From the first line to the last, copy the material exactly.

Records provided:
···

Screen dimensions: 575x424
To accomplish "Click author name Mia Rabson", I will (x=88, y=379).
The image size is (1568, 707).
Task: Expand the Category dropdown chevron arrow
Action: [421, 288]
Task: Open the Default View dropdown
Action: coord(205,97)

···

Response:
Screen dimensions: 575x424
To accomplish "Click author name Mia Rabson", I will (x=88, y=379).
The image size is (1568, 707).
Task: Expand the Category dropdown chevron arrow
Action: [421, 288]
Task: Open the Default View dropdown
Action: coord(205,97)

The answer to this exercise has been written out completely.